20 June 2013

Cheap Trick for a Dry Dome

I've always been a fan of Filson's Oil Finish Wax products. Their unlined Tin Cruiser essentially unchanged since 1914, and chaps are used frequently and they've served steadfastly for many years, a story for another time...

With all of their water repellent goods comes a can of Filson's Oil Finish Wax. You can also order the tins individually, usually around $10 or so. It's meant to be used to refinish the tin cloth as it wears over time and works excellently for that task.

But oh so many other uses.
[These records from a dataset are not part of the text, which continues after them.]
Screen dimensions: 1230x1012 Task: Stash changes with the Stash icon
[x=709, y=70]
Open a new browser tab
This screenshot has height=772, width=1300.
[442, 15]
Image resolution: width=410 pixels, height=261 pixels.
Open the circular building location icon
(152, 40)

I like it on hard working leather gloves as it preserves, protects, waterproofs and after some use you end up with a mild tacky traction grip that I like the feel of when using mauls or axes and the like. Some of my leather I treat with Montana Pitch Blend, another great product, but the working gloves get the Filson treatment.
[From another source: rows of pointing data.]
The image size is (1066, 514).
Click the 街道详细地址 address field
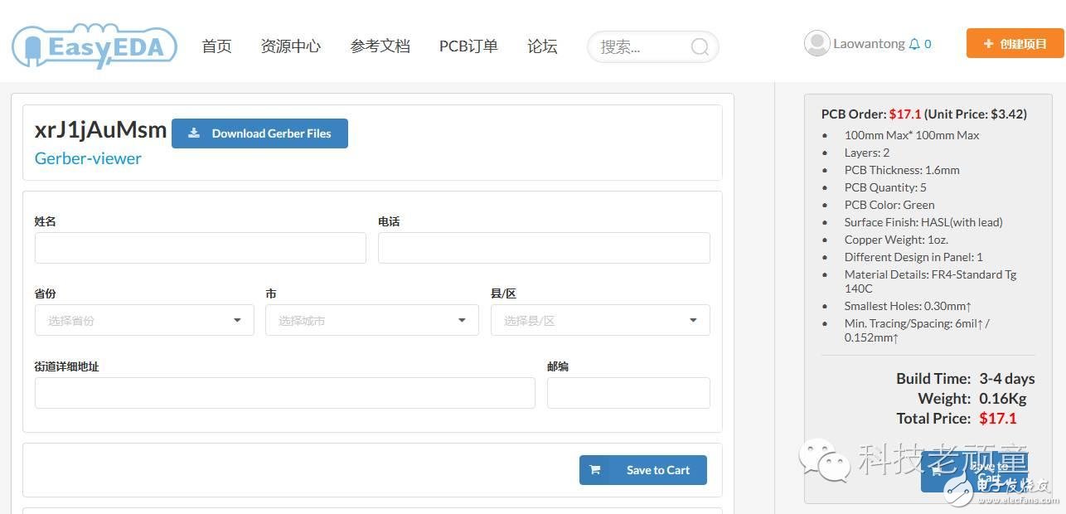tap(284, 393)
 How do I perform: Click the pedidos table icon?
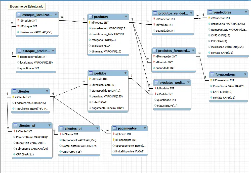coord(91,73)
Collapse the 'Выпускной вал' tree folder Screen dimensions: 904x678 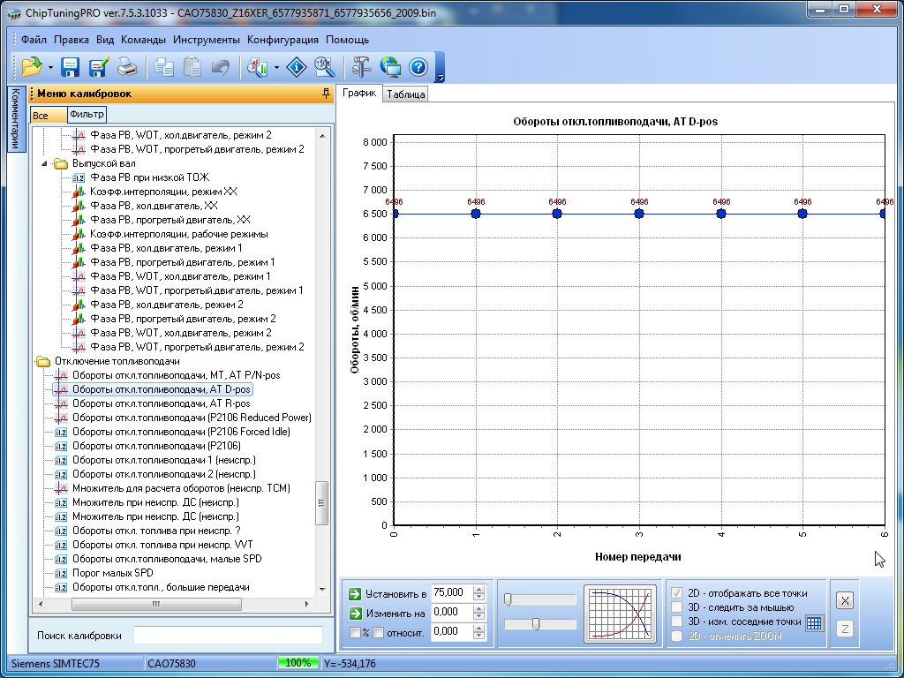tap(46, 163)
I'm also a fan of applying it to hats, certain hats that I'm likely to wear in the rain, while the tin cruiser is keeping my upper body dry, a treated hat is keeping my dome dry and the rain off my eye wear.

With a single can you can usually do several hats and it lasts a long time. I've treated everything from ball caps to Million Mile hats with the stuff to great effect. Recently I took the time to do a boonie hat, the results of which can be seen below and it has worked outstandingly well. 

Cheap, easy, and it flat out works!


  1. That looks like a great product!
    Any idea about the contents?
    How does affect cloth like the boonie? Does it get stiff like with "ordinary" waxing? Might be something to use on my anorak.

    1. I believe it's pine pitch, mink oil, wax, not sure what else. Has a faint piny kinda smell and is somewhat tacky during application.

      The boone is still flexible but what ever you apply it to will be waterproof and won't breath anymore. The boonie has vents in it so no big deal. I do know you'll sweat more in garments treated with this stuff, they don't get stiff but they don't breath anymore.

      For the price you could try it on something small and see if ya like it. There's certainly some 'bake in time' for what I treat where I let it set for a bit after treating it.